> **Text under study**

——

The skinny on pets is this: our fur friends are packing on the pounds and it’s affecting their health

The skinny on pets is this: our fur friends are packing on the pounds and it’s affecting their health

There’s nothing more pet owners love to do than spoil their pets. This often comes in the form of extra treats. Unfortunately, this is about as far from loving behaviour as you can get. Gavin Miller, Managing Director at Marltons, weighs in on the pet obesity epidemic that is growing worldwide and shares some insight into how to tell if your pet is overweight and what can be done about it.

As Covid-related anxiety skyrocketed for the past two years, more and more of us turned to our pets for support. Our animals became like our therapists and as they showered us with unconditional love, we became more attuned to their psychological needs. But it turns out we may have tuned in a little too much, specifically when it came to snacking.

——

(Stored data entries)
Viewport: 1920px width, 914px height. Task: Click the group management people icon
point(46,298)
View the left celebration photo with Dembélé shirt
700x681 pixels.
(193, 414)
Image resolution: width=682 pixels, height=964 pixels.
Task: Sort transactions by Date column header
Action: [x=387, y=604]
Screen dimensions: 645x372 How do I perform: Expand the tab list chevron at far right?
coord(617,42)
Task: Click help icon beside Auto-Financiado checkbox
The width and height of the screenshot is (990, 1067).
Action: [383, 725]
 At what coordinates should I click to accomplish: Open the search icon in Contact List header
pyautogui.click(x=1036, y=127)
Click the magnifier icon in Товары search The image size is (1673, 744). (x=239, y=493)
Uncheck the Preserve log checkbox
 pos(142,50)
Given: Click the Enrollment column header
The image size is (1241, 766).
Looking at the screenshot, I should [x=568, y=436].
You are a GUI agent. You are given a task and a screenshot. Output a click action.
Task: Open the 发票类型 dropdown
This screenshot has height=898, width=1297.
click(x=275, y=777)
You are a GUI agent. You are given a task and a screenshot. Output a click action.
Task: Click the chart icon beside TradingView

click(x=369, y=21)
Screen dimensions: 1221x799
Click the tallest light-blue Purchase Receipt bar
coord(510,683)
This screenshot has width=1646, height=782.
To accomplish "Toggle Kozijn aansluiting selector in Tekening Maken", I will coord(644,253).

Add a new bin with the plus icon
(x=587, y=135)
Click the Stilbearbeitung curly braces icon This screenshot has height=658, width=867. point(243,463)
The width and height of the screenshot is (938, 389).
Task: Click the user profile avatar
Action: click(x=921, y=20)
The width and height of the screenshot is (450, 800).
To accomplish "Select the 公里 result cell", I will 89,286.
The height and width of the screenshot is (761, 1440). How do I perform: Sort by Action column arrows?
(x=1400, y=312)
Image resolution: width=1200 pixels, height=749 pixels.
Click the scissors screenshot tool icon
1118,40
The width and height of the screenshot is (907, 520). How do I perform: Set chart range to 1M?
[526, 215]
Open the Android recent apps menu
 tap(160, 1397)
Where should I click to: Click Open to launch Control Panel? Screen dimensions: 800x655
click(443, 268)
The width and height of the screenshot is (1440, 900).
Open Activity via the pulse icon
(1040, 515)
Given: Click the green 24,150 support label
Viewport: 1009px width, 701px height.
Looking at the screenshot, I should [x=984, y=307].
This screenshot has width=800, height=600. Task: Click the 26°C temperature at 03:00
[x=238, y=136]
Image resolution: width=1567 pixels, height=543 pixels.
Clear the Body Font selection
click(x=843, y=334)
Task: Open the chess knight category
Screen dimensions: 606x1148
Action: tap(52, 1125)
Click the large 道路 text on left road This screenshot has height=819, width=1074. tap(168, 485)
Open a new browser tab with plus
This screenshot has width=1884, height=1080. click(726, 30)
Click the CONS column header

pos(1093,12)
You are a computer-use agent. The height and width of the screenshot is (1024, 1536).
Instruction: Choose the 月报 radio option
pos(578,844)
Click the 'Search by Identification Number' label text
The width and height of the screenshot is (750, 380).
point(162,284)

——

> **Directions**
A: State whether each of the following statements agrees with the article on pet obesity, answering yes or no and quoting the deciding words: (i) Gavin Miller is Managing Director at Marltons. (ii) The article calls giving pets extra treats a loving behavior. (iii) Covid-related anxiety rose sharply for the past two years.
B: Write the next part of the article on pet obesity, starting after its final sentence.

> **Results of the tasks**
A:
(i) Yes: "Gavin Miller, Managing Director at Marltons"
(ii) No: "Unfortunately, this is about as far from loving behaviour as you can get."
(iii) Yes: "As Covid-related anxiety skyrocketed for the past two years"

B:
According to a survey done by the Association for Pet Obesity Prevention, vets estimate that as many as 59% of all pets are obese. These numbers are alarming, but many owners are not taking action because overweight pets are simply becoming much more common. But obesity, in fact, is the number one health threat pets face because it affects nearly every biological system in their bodies. 

So, how can you tell if you have a podgy pooch, or if it’s simply due to a thick coat. A good way to check is to run your fingers down their side and if you can’t easily feel their ribs, they are probably carrying a bit too much weight. You can also tell just by watching their behaviour. If they sit down at every opportunity or are walking differently, they could be suffering. They may also be gassy or constipated. If you notice any of these symptoms, it may be time to book a vet visit because even as little as 20% extra body weight can increase their health risks substantially.

A professional assessment is best if you’re worried because obesity can lead to diabetes, arthritis, high blood pressure, kidney failure, cancer and other conditions. Obesity in your pet can also cause chronic inflammation throughout the animal's body, and it can significantly shorten the animal’s life span (by up to 2,5 years). The good news is that if you catch the problem early enough your vet can help you design a weight loss and/or weight maintenance diet that is right for your pet, and with a few small dietary changes you can get them back on the road to furry fitness.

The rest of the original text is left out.